Copy out each line of the data below in which the string "agent" appears.

----

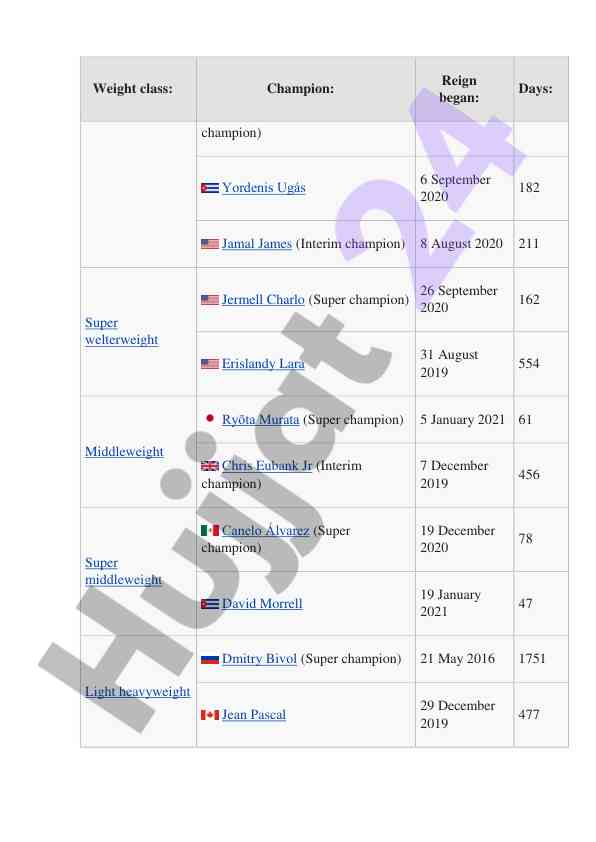Click the Mexican flag beside Canelo Álvarez

pyautogui.click(x=209, y=531)
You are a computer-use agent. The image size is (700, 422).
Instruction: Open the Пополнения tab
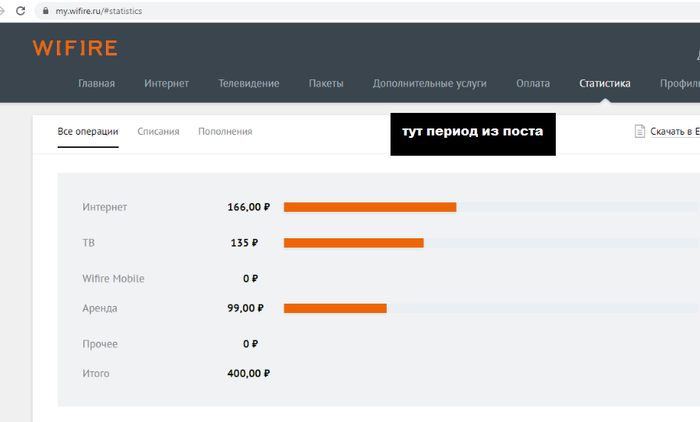pyautogui.click(x=225, y=131)
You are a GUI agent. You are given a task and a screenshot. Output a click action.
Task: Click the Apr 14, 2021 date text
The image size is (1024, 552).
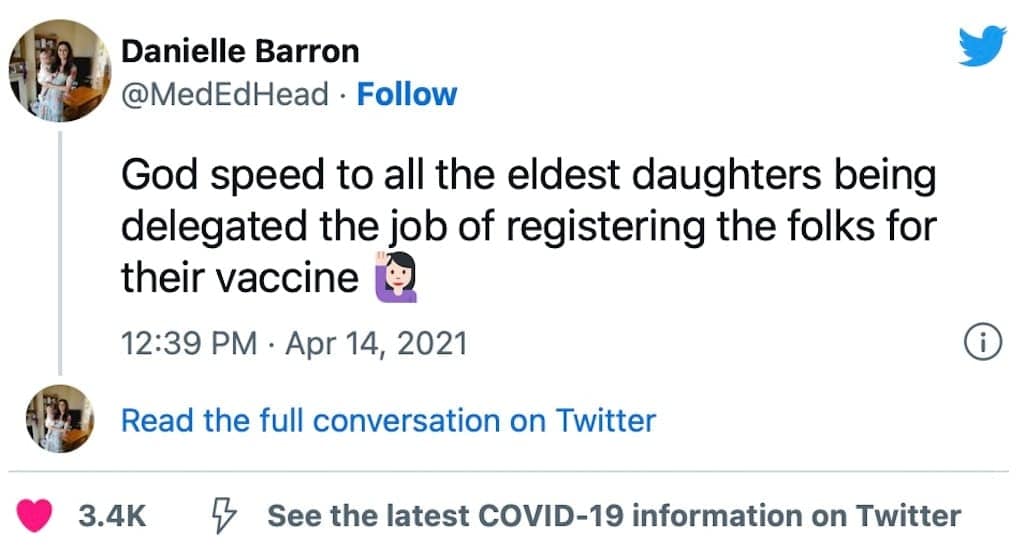pyautogui.click(x=377, y=344)

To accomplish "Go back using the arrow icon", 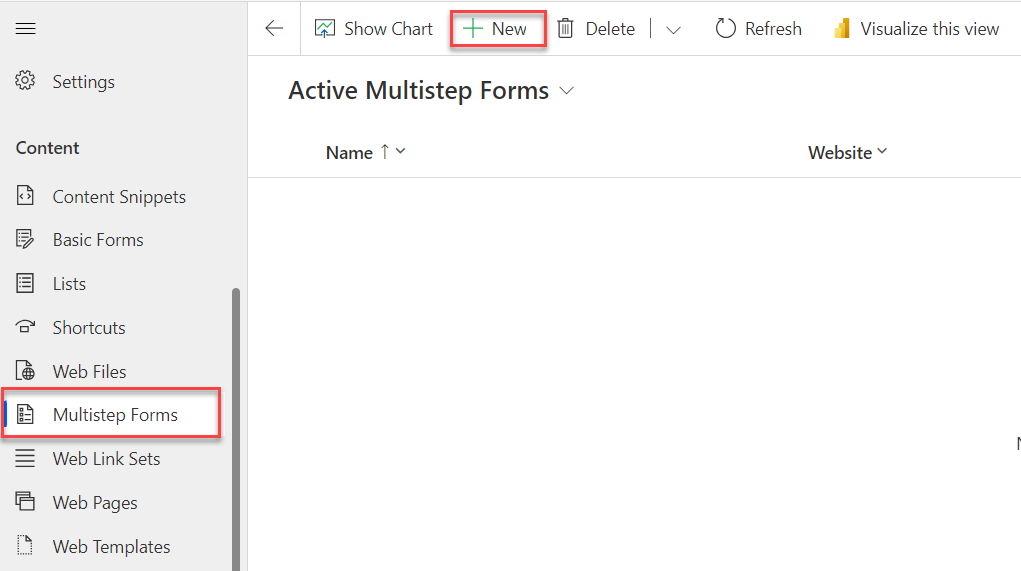I will point(274,28).
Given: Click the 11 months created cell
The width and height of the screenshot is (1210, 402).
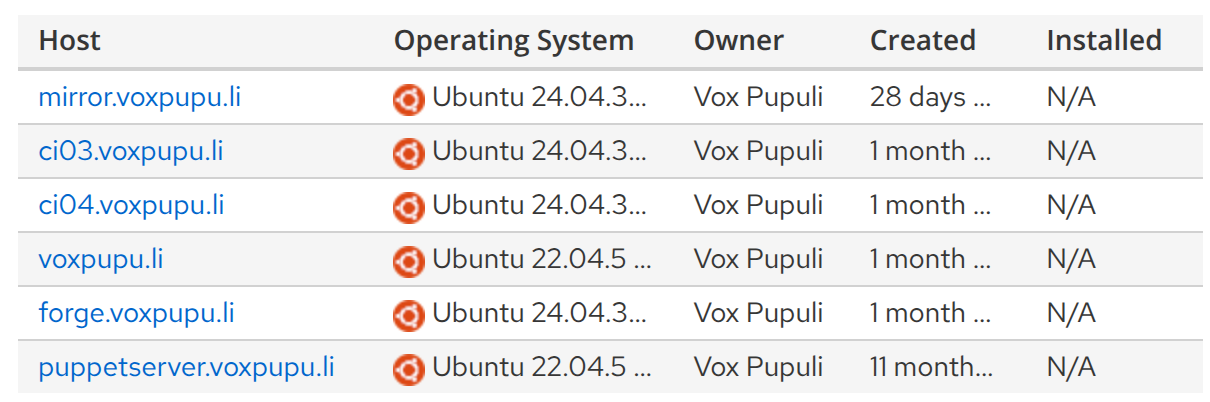Looking at the screenshot, I should click(931, 368).
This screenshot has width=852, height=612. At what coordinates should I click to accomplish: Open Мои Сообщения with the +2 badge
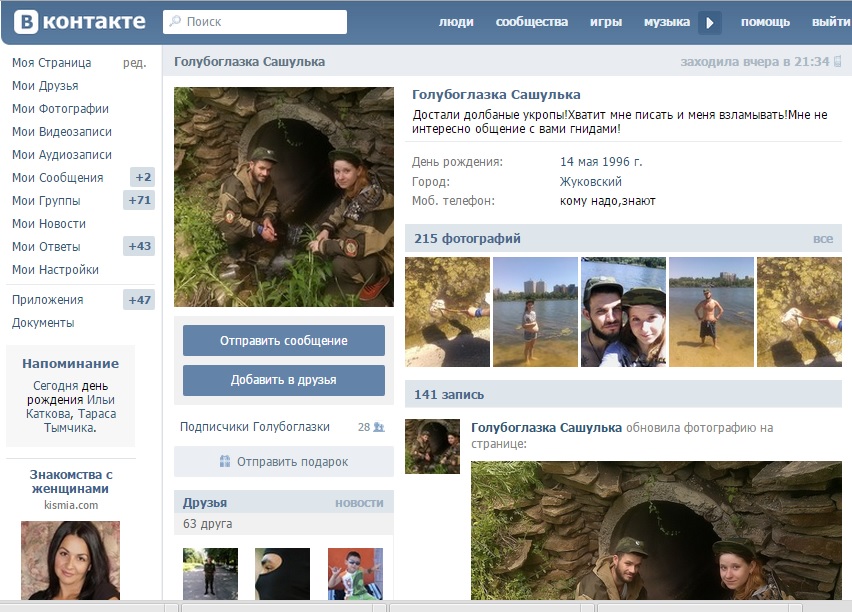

----

# Solution for this exercise
You are a computer-use agent. The image size is (700, 422).
You are a GUI agent. You are given a task and a screenshot. Output a click action.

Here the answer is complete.